*** Opening of Records supplied ***

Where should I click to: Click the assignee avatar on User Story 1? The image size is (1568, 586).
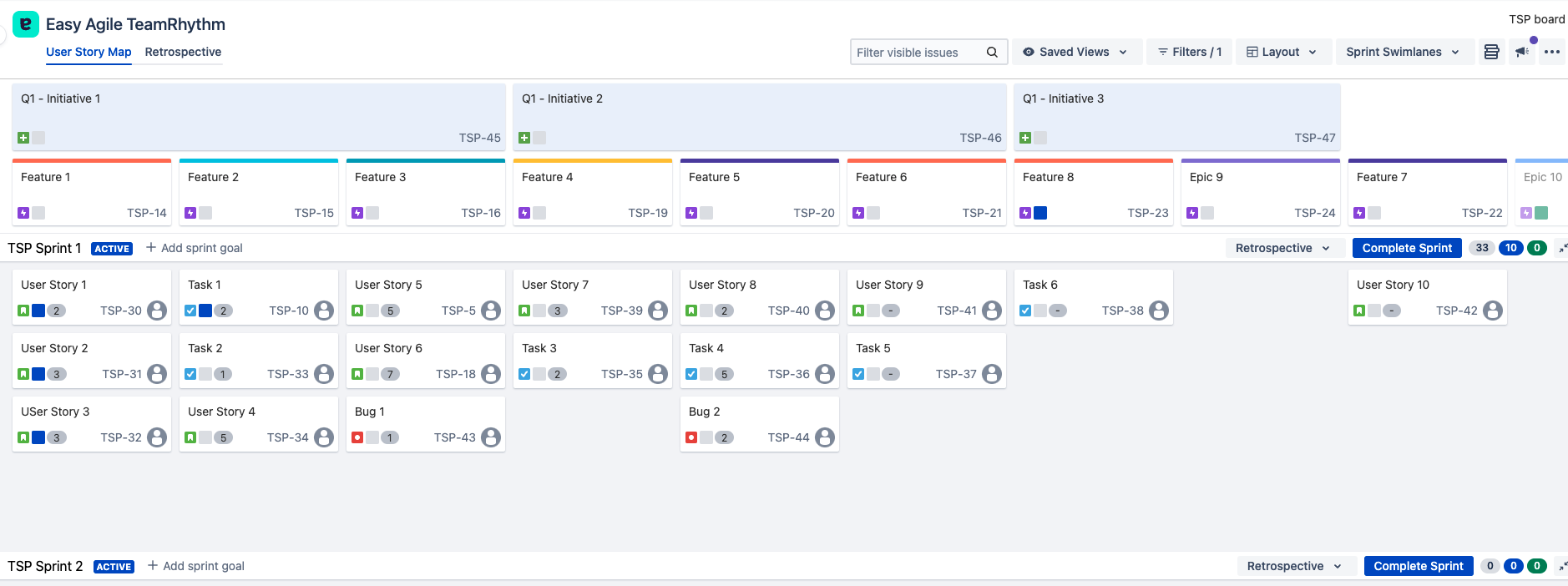click(157, 311)
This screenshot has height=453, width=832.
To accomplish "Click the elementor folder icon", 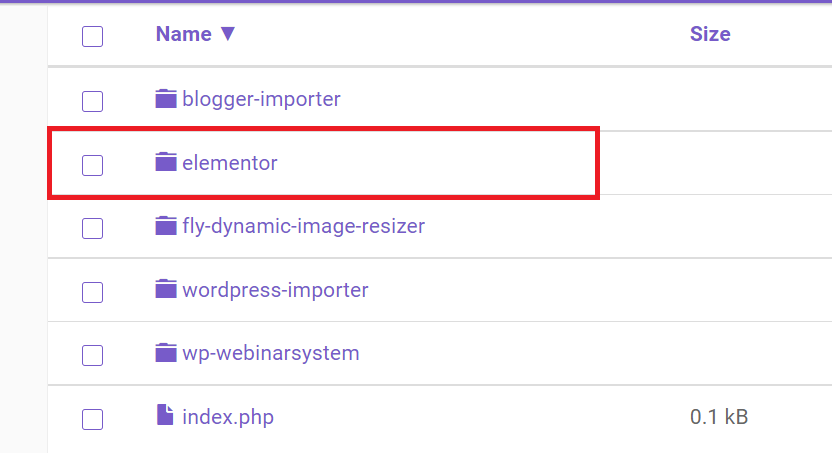I will coord(166,162).
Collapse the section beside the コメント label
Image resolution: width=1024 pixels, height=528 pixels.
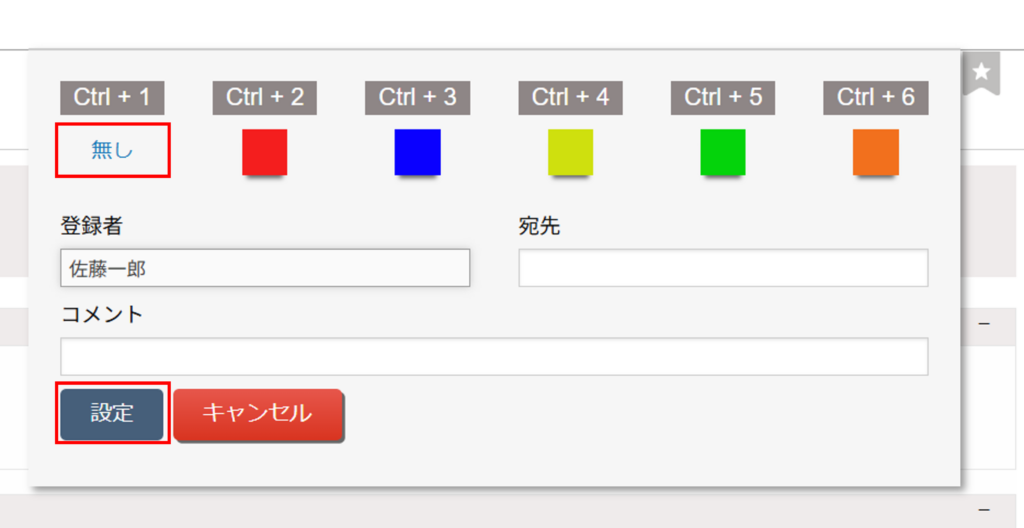click(x=984, y=324)
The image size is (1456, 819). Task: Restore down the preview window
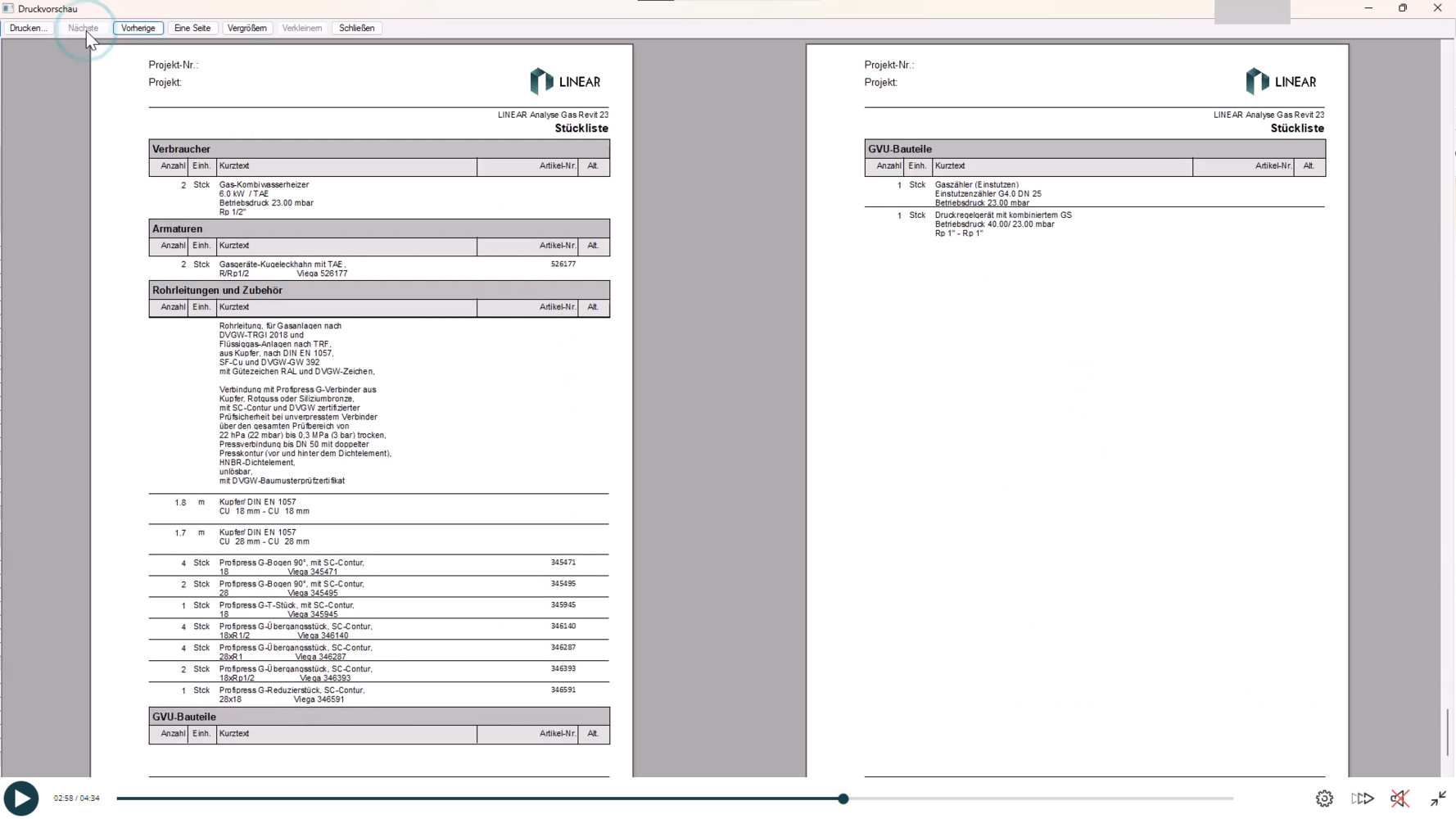[x=1403, y=8]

*** Close of Records supplied ***

_Exercise details_:
Your answer must be an exact copy of the lines above, from the line that contains "Collapse the section beside the コメント label" through the final line, with no pictures in it.

_Result for this task_:
Collapse the section beside the コメント label
Image resolution: width=1024 pixels, height=528 pixels.
click(x=984, y=324)
The image size is (1456, 819). Task: Restore down the preview window
[x=1403, y=8]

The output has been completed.